Over the last week or so, I have noticed a gait change in my boy. In his left hind limb, he has restricted hip extension and limited stifle flexion. On palpation, there is heat and a noticeable muscle knot at the origin of the sartorial and tension in his gluteals (on the left particularly). There is tension along the length of the gracilis (particularly at the insertion point at the stifle where a muscle knot is present). The pectineal, semimembranous and semitendinous on the left limb are also very tense.

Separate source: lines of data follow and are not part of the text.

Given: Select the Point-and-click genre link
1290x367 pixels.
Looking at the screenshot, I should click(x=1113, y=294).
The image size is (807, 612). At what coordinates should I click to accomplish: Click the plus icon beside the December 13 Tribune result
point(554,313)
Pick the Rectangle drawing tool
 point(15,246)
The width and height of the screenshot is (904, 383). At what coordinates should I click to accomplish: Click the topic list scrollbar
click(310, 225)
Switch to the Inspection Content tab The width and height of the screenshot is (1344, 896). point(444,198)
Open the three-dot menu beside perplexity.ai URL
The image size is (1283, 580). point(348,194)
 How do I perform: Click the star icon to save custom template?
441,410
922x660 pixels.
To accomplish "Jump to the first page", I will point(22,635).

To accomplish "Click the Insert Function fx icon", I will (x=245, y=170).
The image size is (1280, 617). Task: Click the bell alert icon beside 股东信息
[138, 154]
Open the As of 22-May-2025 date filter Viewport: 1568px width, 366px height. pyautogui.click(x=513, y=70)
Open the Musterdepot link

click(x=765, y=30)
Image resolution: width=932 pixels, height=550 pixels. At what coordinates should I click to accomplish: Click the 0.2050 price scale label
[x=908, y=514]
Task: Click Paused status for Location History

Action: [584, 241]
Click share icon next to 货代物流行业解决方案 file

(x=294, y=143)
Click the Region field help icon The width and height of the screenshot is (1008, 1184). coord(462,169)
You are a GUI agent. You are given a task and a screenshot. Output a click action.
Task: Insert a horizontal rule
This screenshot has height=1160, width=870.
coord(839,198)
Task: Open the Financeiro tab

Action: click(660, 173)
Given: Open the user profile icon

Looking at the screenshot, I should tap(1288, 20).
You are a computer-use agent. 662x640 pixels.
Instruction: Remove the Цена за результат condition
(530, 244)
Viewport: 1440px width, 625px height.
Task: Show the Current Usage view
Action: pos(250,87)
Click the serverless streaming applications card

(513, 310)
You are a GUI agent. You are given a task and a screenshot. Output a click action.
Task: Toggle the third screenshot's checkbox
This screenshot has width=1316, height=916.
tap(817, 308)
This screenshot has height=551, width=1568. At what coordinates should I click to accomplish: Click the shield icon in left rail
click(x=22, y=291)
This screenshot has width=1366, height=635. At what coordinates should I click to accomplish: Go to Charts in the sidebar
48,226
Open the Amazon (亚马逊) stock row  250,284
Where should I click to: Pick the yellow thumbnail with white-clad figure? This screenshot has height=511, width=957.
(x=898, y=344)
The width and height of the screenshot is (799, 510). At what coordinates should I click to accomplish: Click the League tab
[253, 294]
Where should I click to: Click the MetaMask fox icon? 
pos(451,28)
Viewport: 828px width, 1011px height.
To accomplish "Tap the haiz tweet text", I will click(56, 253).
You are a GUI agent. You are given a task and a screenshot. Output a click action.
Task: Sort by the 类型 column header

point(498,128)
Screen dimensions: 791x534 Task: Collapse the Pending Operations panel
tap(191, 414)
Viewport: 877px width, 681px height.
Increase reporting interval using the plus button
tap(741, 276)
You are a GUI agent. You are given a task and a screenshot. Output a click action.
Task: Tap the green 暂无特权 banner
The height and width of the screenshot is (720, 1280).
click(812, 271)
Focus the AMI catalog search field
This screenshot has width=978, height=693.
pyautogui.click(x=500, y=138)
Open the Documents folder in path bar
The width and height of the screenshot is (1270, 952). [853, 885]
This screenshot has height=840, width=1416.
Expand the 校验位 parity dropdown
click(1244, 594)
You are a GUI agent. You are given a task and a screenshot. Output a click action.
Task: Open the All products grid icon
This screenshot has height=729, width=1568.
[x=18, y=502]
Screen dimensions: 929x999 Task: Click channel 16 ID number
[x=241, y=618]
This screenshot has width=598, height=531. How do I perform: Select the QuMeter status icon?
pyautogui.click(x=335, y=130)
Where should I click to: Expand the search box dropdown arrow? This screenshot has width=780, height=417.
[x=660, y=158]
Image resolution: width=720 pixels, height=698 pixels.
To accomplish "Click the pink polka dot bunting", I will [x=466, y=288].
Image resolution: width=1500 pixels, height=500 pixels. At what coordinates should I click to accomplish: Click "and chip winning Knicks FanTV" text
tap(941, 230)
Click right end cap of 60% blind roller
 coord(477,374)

We haven’t changed our training or exercise schedule in any way, so I was a little baffled as to how this injury had occurred. The solution came to me when I watched how he was getting up onto his seat in the car. As I explained in the previous blog, I have trained my dogs to step into the foot well in front of the back seat and then to step up onto the seat. My girl does this elegantly – stepping onto the seat from the foot well by pushing off evenly from her hind limbs – just as they were intended to work. My boy on the other hand, steps into the foot well, then hooks his left hindlimb onto the seat and drags himself up. In so doing, he is straining and overworking the adductor muscles on the inside of his hindlimb and strains his gluteals.

Mystery solved. So, I am off to train a new way of hopping up onto the car seat and to treat a very stiff and sore hind limb!

Thanks for taking the time to read my blog, please leave me a comment and share your own thoughts on how we can maintain strong, healthy and free moving dogs.

To you and your canine families, I would like to wish you a very happy and relaxing Christmas break.